SCHOHARIE, N.Y.—A former limousine company manager was sentenced Wednesday to at least five years in prison for his role in a crash that killed 20 people in rural New York.
Nauman Hussain, 33, was convicted of manslaughter earlier this month after prosecutors argued that he intentionally failed to properly maintain an SUV-style stretch limo, which then failed to brake on a downhill stretch of road in Schoharie, a village west of Albany.
The 2001 Ford Excursion was packed with friends out for a birthday celebration on Oct. 6, 2018 when it hit a parked car and trees before coming to rest in a streambed.
Judge Peter Lynch sentenced Hussain, who was shackled and wearing an orange jail uniform, to an indeterminate term of 5 to 15 years in prison. The state’s parole board will determine when Hussain will be released after he serves the minimum.
Some people who lost loved ones in the crash spoke directly to Hussain in court before the judge announced the sentence.
“October 6, 2018 is the date forever burned into my heart and soul,” said a tearful Bethany King, who lost four members of her family in the crash. “You have received a justified guilty verdict,” King said to Hussain, who was looking down, “while the rest of us here have received a life sentence.”
The limo’s driver, all 17 passengers and two bystanders were killed in the crash, one of the deadliest U.S. road wrecks of the past two decades.

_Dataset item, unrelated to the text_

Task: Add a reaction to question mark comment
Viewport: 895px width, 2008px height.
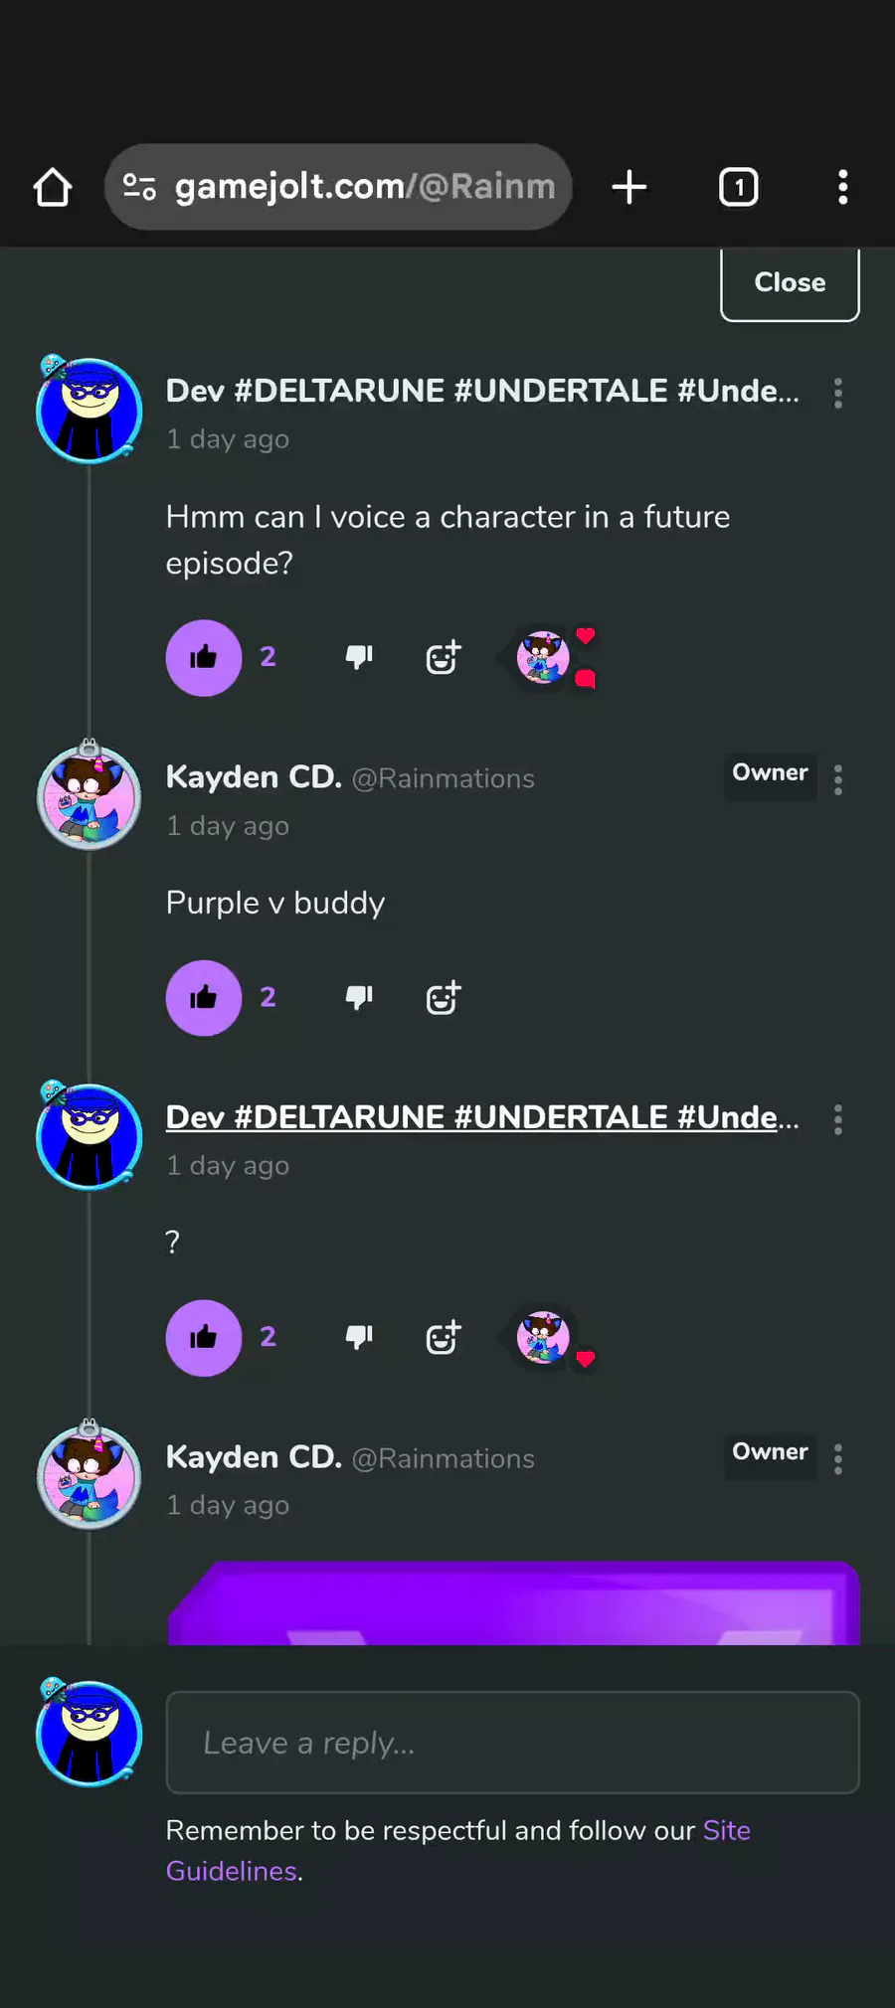Action: click(x=444, y=1337)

Prosecutors presented evidence at the trial that the limo had been allowed to deteriorate, and that Hussain’s rental company had taken steps to keep it on the road, despite a failed inspection that should have taken it out of service.
Special prosecutor Frederick Rench told reporters outside the Schoharie County Courthouse that the sentence was what he expected.

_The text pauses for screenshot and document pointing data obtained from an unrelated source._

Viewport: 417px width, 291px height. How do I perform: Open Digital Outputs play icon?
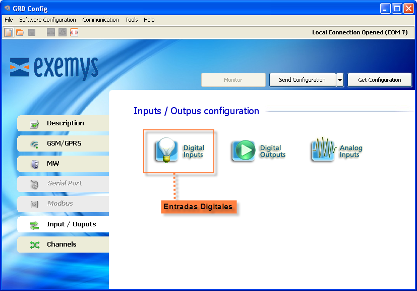[243, 151]
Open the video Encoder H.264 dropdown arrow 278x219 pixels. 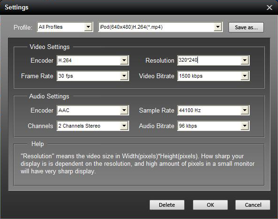point(124,60)
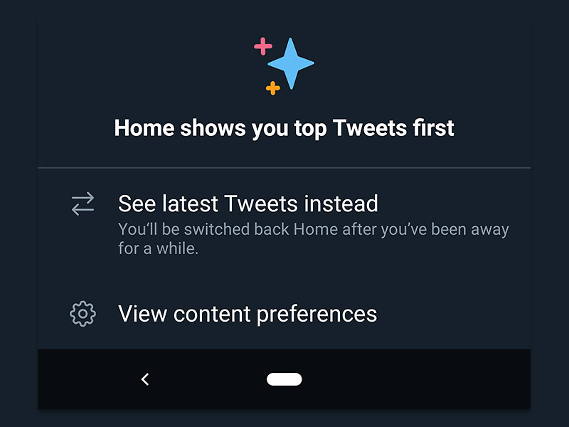Open View content preferences
The height and width of the screenshot is (427, 569).
pyautogui.click(x=248, y=313)
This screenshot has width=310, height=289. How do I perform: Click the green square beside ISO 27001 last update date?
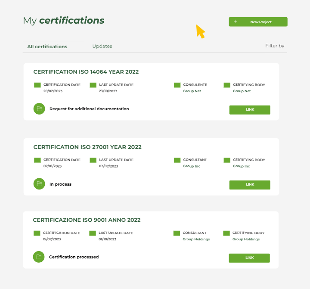pos(93,160)
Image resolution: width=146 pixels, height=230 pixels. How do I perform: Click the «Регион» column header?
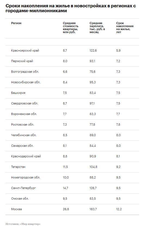pos(16,23)
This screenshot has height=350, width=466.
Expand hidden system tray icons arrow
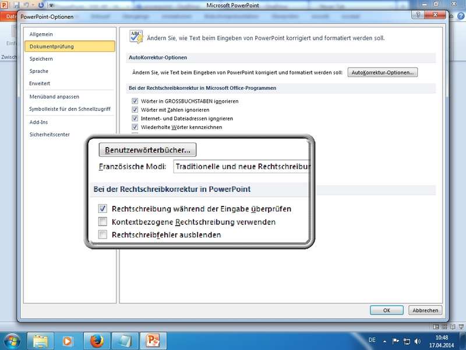tap(384, 341)
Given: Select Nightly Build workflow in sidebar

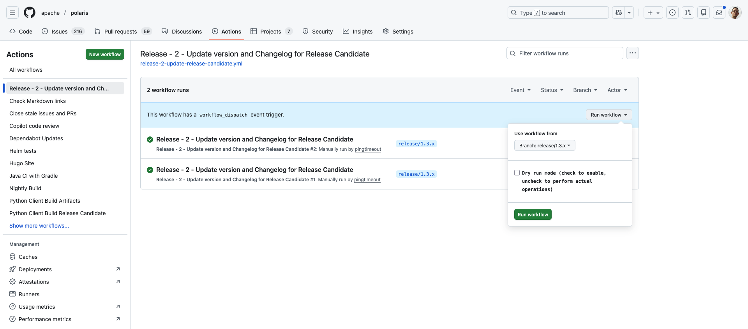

“Mr Hussain was required by law to comply with certain regulations. He failed to do so although he knew of the regulations and that they applied to him,” Rench said. “He failed to abide by them, he failed to follow them and this crash occurred as a result of that.”
National Transportation Safety Board investigators previously concluded that the rental company also avoided inspection rules for oversized vehicles by filing false information about the SUV’s seating capacity.
“It makes me and my family sick to know that a $2,000 dollar brake repair would have avoided this catastrophe,” said Kevin Cushing, who lost his son Patrick Cushing in the crash. “Nauman, you’re a sorry excuse for a human being.”
The trial came after a judge rejected a plea deal last fall that would have spared Hussain prison time.
“We were angry and we felt we didn’t have a say,” Cushing said of the original plea deal. He said the judge gave families a voice and an opportunity, and that he was “very pleased” with the outcome.
Hussain did not speak during the sentencing.
Hussain’s lawyer, Lee Kindlon, said he plans to file an appeal.